Each line of the listing that contains "width" should be found and copied.
[Start of Attachment]
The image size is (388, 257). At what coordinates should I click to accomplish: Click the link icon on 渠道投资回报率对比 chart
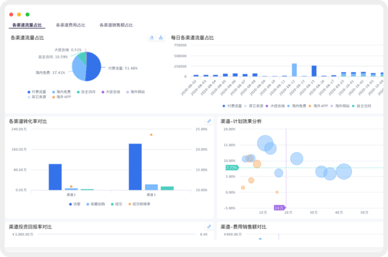point(209,226)
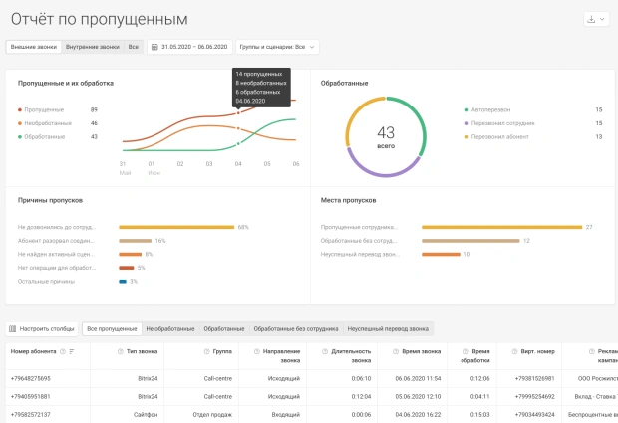Select the Неуспешный перевод звонка tab
Screen dimensions: 618x423
(x=387, y=328)
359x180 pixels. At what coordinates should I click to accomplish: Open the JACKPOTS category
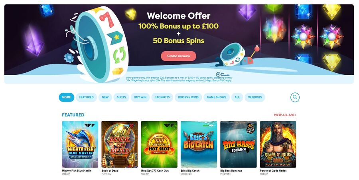coord(162,97)
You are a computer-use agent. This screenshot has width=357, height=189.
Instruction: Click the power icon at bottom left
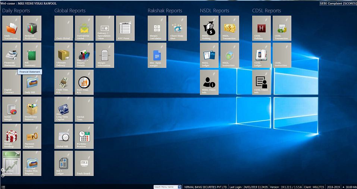tap(3, 175)
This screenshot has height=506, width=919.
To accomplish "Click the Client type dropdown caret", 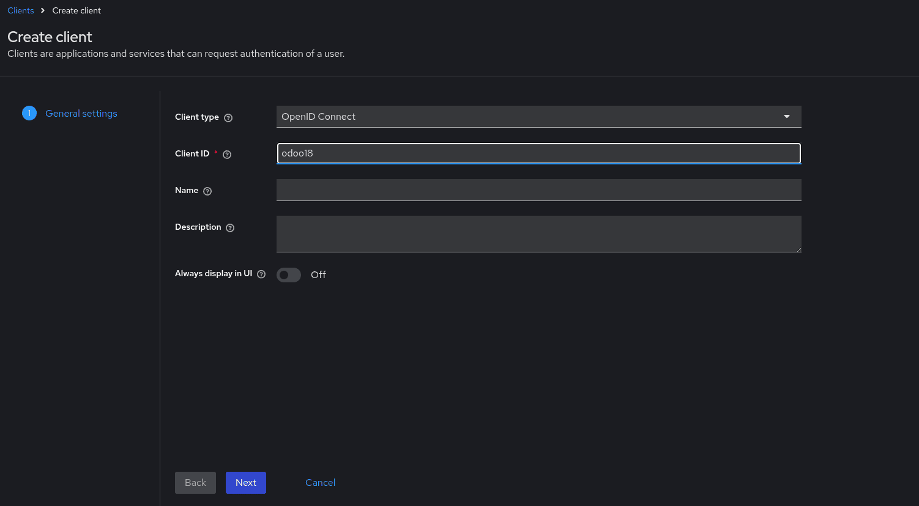I will (x=787, y=116).
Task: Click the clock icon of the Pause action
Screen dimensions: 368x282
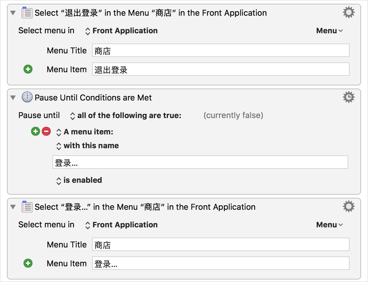Action: pos(27,97)
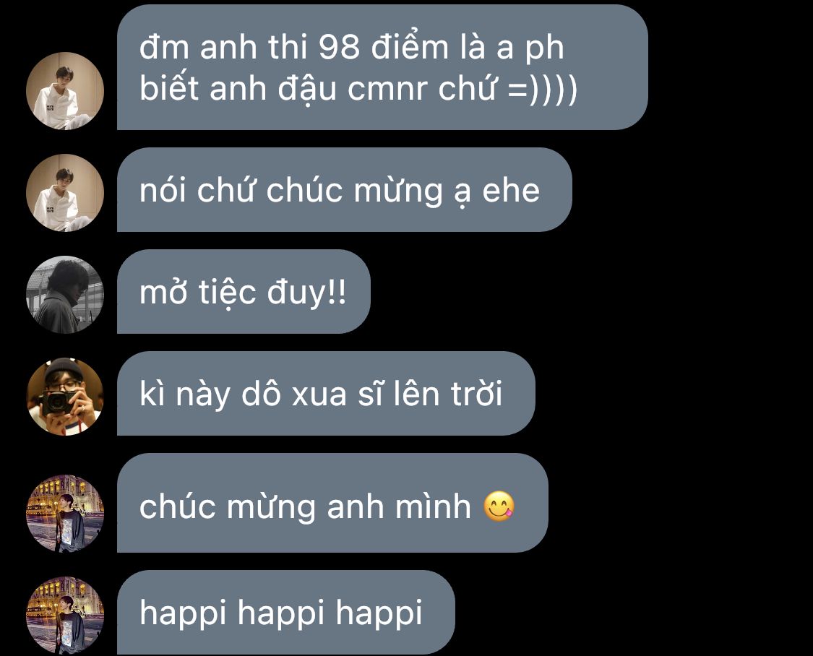
Task: Tap the avatar next to "happi happi happi"
Action: 65,616
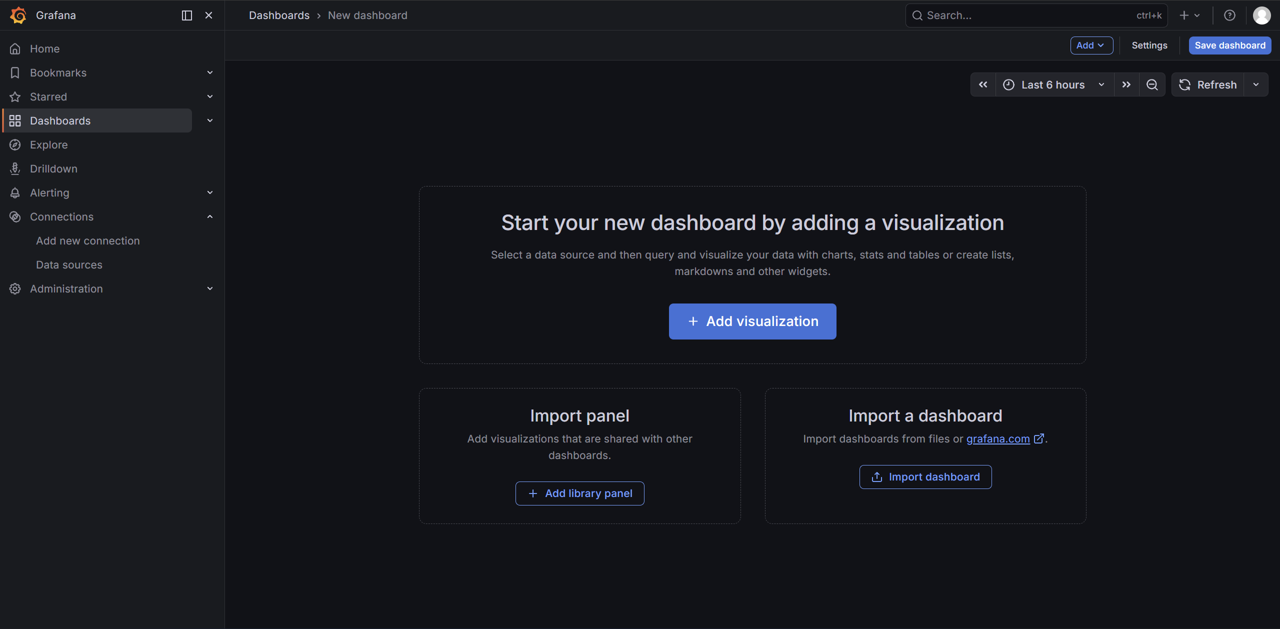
[End of Attachment]
* [Completed exercise]
You are a computer-use agent. This screenshot has width=357, height=189.
This screenshot has height=506, width=919.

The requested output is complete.